At the recent JavaOne conference panel, Sacha Labourey of CloudBees positioned themselves as the S in PaaS to distinguish themselves with other platforms represented in the panel (OpenShift, CloudFoundry, etc.). I think it is an argument gone stale. Especially, with the twitter snark hat on, I would say
2008 called and wants its Service in *aaS argument back #enufsaid
After the initial few years of Public Vs Private cloud debates, market (and, more specifically, clouderati on Twitter) are mature enough to understand that the needs of the enterprise are very diverse and their requirements varies from traditional data centers to private clouds to hybrid clouds. The days of enterprises will use only public cloud are either very far off or next to improbable. With PRISM, the chance of “public cloud only IT” future is fast fading in our rear view mirror. With the new talk about how some of the early hosted PaaS players are considering private PaaS as an option in their enterprise strategy, it is completely meaningless to stick to the talking point that S in PaaS is (publicly hosted) Services. In fact, OpenShift and CloudFoundry even offer hosted version of their platform along with private PaaS offering.
Without focussing any more on the rhetorical talking points, it is important we focus on the S and define what it means. Even though it is more of a PaaS 101 discussion, I want to put it out in the interwebs to reduce confusion among the enterprise buyers. Also, I want to use this discussion to kickstart a series of blog posts segmenting the PaaS landscape. At the outset, I want to make it clear that this is not Red Hat’s view of the PaaS market. It is my personal view and I have spoken about it publicly when I was an analyst covering the space. I am going to dig deeper on this topic now to set the stage for future blog posts focussing on enterprise platform market.
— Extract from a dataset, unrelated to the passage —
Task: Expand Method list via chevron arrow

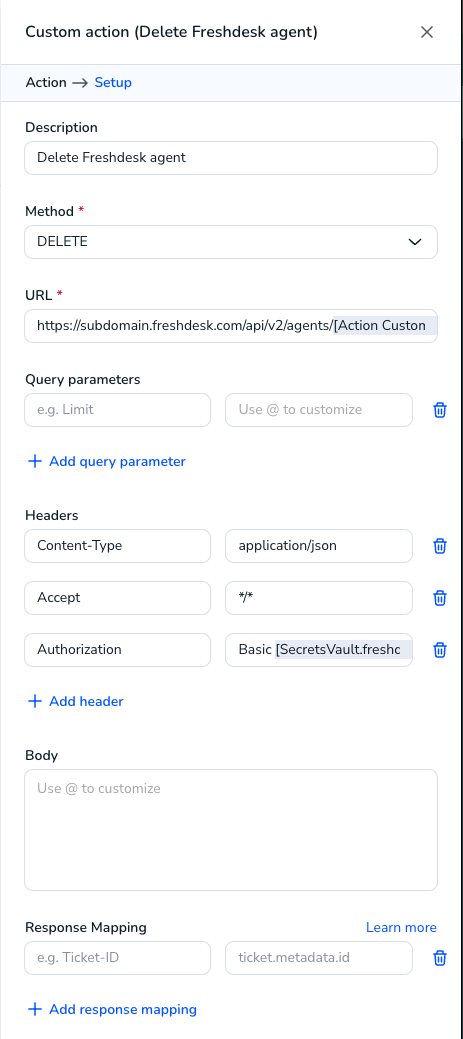Action: pos(415,242)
To me, S in PaaS means either Service or Service enabling software. If the PaaS in discussion is a hosted PaaS offering, the meaning of S is a no brainer (It is Services, stupid). If the PaaS is discussion is private PaaS, which many modern enterprises are using to deliver platform services to their internal developers, S will imply Service enabling Software. The software is used by enterprise IT to deliver platform services to their internal developers. What enterprise developers experience with the platform services delivered by their IT is no different from what individual developers see in the hosted PaaS offerings. The simplicity and abstraction seen by the end users of PaaS, a.k.a. developers, is same irrespective of whether it is hosted PaaS or private PaaS. The difference lies on who runs the service (outsourced service provider or internal IT). The user experience is the same in both cases and the only place where hosted offerings might have an advantage is in the case of sudden web scale spike that could happen in a totally unexpected way. With an open hybrid cloud approach underneath at the infrastructure level, this can be easily managed. The direct impact of such unexpected spikes will have an impact on the IaaS and SaaS layers but it is rare in the PaaS layer of the stack. With a right platform architecture, the platform elasticity can be made seamless if the underlying infrastructure elasticity is well managed. With hybrid cloud approach at the infrastructure level, enterprises can easily meet the impact of sudden spikes in the PaaS layer. Hosted PaaS offering doesn’t have a distinct advantage here unlike their IaaS and SaaS cousins.
Any attempt to twist the meaning of S in the private PaaS as something other than Service is totally misguided. We are done with that debate once and for all. Let us just focus on how we can empower customers based on their needs.